==== Provided material ====

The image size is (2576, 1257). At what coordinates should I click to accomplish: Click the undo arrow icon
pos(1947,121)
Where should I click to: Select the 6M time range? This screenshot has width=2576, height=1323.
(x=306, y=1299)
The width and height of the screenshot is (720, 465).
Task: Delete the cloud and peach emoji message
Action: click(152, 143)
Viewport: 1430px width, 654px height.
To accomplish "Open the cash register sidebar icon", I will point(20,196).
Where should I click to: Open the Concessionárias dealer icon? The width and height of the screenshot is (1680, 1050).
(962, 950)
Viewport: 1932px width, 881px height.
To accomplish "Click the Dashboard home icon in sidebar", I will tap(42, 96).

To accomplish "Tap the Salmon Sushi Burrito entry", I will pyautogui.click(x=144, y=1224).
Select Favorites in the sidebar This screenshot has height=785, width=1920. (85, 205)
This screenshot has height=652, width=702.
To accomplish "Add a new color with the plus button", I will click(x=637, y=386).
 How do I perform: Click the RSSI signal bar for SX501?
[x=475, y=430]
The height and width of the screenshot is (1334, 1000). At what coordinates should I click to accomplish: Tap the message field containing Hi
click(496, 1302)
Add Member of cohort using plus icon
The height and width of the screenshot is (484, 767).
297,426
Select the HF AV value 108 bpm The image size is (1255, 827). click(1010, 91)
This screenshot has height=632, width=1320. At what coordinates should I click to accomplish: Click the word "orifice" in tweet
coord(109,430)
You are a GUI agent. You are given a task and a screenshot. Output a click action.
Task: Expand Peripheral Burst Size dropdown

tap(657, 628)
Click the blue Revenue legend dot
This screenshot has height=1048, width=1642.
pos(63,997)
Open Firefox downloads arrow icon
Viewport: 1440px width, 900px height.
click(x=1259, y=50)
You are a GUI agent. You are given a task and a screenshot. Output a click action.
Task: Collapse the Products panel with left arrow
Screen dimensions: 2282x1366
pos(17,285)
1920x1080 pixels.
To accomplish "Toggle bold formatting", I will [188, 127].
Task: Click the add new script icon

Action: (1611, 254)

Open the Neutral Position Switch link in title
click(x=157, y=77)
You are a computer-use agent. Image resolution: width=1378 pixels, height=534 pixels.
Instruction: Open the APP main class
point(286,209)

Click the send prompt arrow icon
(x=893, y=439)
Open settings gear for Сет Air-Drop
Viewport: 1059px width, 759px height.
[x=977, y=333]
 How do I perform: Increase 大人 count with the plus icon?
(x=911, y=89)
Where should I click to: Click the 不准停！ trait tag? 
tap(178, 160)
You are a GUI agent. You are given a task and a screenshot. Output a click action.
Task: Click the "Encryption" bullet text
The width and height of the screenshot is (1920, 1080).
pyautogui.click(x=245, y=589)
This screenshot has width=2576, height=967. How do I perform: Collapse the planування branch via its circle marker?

====

Print the records from the line that contains "Where should I click to: Select" through the line that contains "coord(109,430)" without any change, including both of those lines.

Where should I click to: Select the 6M time range? This screenshot has width=2576, height=1323.
(x=306, y=1299)
The width and height of the screenshot is (720, 465).
Task: Delete the cloud and peach emoji message
Action: click(152, 143)
Viewport: 1430px width, 654px height.
To accomplish "Open the cash register sidebar icon", I will point(20,196).
Where should I click to: Open the Concessionárias dealer icon? The width and height of the screenshot is (1680, 1050).
(962, 950)
Viewport: 1932px width, 881px height.
To accomplish "Click the Dashboard home icon in sidebar", I will tap(42, 96).

To accomplish "Tap the Salmon Sushi Burrito entry", I will pyautogui.click(x=144, y=1224).
Select Favorites in the sidebar This screenshot has height=785, width=1920. (85, 205)
This screenshot has height=652, width=702.
To accomplish "Add a new color with the plus button", I will click(x=637, y=386).
 How do I perform: Click the RSSI signal bar for SX501?
[x=475, y=430]
The height and width of the screenshot is (1334, 1000). At what coordinates should I click to accomplish: Tap the message field containing Hi
click(496, 1302)
Add Member of cohort using plus icon
The height and width of the screenshot is (484, 767).
297,426
Select the HF AV value 108 bpm The image size is (1255, 827). click(1010, 91)
This screenshot has height=632, width=1320. At what coordinates should I click to accomplish: Click the word "orifice" in tweet
coord(109,430)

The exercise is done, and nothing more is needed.